Sales Manager et Linked Helper
 Sales Manager, une option couteuse mais très utile, comprend entre autres un moteur de recherche où l’on peut combiner pas moins de vingt critères. Mais plutôt que d’envoyer messages ou invitations manuellement, il existe une fonction beaucoup plus efficace : Linked Helper. Il s’agit d’un robot sous forme d’extension pour Chrome. Vous pouvez ainsi automatiser de nombreuses tâches, par exemple envoyer un message ou une invitation à des prospects impeccablement ciblés grâce à Sales Manager. Personne ne vous accusera de spam. Jamais.

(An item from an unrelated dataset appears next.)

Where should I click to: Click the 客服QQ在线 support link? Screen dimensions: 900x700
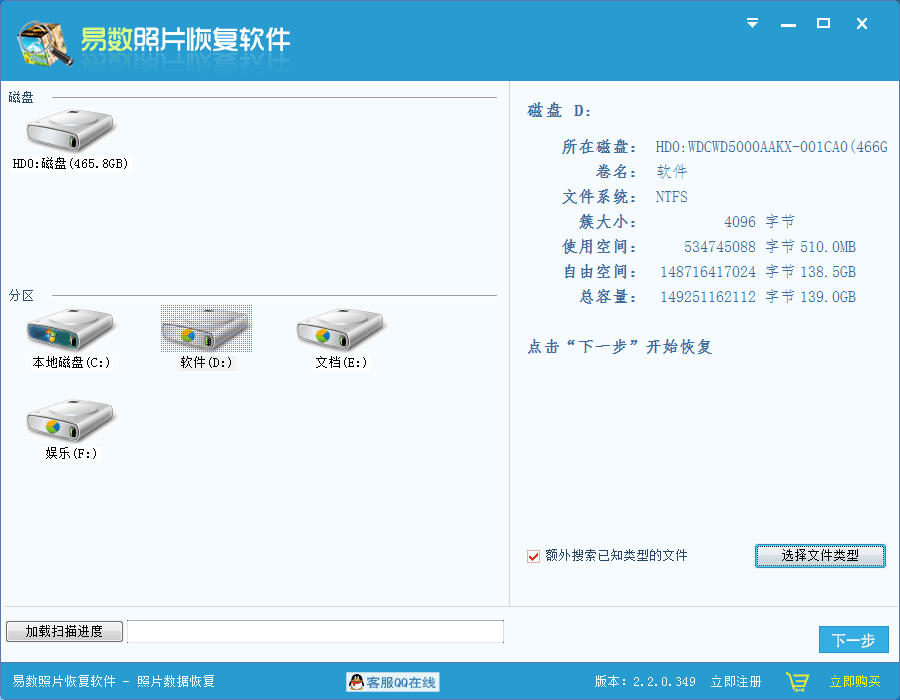point(401,682)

Les différences entre les contacts et les followers: aussi nombreuses que fondamentales
Vous êtes limité, pour le moment, à 30.000 contacts, ce qui est déjà énorme et augmentera certainement encore comme ce fut le cas dans le passé. Comment cela fonctionne-t-il ? Vous faites une demande de mise en relation, et vous devenez alors automatiquement follower, même si la mise en relation est refusée ! si celle-ci en revanche est acceptée, vous pouvez alors discuter gratuitement avec votre interlocuteur, qui devient alors également, et automatiquement, l'un de vos followers.

 

Le statut de follower
 Contrairement aux contacts, le nombre de followers est illimité. Si vous désirez suivre une personne sans lui écrire, inutile de gaspiller une demande de mise en relation. Contrairement à Twitter, les publications ne sont pas adressées à tous les followers, mais uniquement un modeste échantillon, entre cent et trois cents personnes. En fonction de l’intérêt suscité, le post sera alors davantage diffusé ou tué dans l'oeuf. Pour les personnes très sollicitées, telles que moi, vous disposez d'une option dans LinkedIn afin de mettre en avant l'option "suivre cette personne" plutôt qu'une mise en relation. On conserve ainsi son petit trésor de guerre et on limite les risques de vexer une personne en refusant une mise en relation.

Ne soyez pas stupide
Surtout pas de demande de mise en relation à l’aveugle : une personne m'a ajouté dans ses contacts pour me vendre... une formation LinkedIn ! Le temps qu'il s'aperçoive de l'absurdité de sa proposition, il m'a immédiatement bloqué, de sorte que je ne connais même pas le nom de notre gourou en devenir...

 

Les algorithmes ou le vaudou des farceurs
Ce sont ces mystérieuses formules qui déterminent entre autres la visibilité de vos publications. Les "experts" vous expliquent comment ils fonctionnent mais il y a hélas deux problèmes : le premier, c'est que personne ne sait comment ils sont définis, le second est qu'ils changent sans arrêt. Vous expliquer comment ils fonctionnent, ça impressionne le petit peuple, mais c'est de la pure fumisterie. LinkedIn, contrairement à Google Sérac, ne dévoile rien de ses algorithmes.

 

 Comme vous pouvez le constater, rien de bien compliqué dans tout cela. Par conséquent si quelqu'un s'auto-proclame "expert" LinkedIn, fuyez ! Il s'en trouve même qui arrivent à en écrire des livres... basés sur du vent ou plus bêtement encore la documentation en ligne, abondante et d'excellente facture.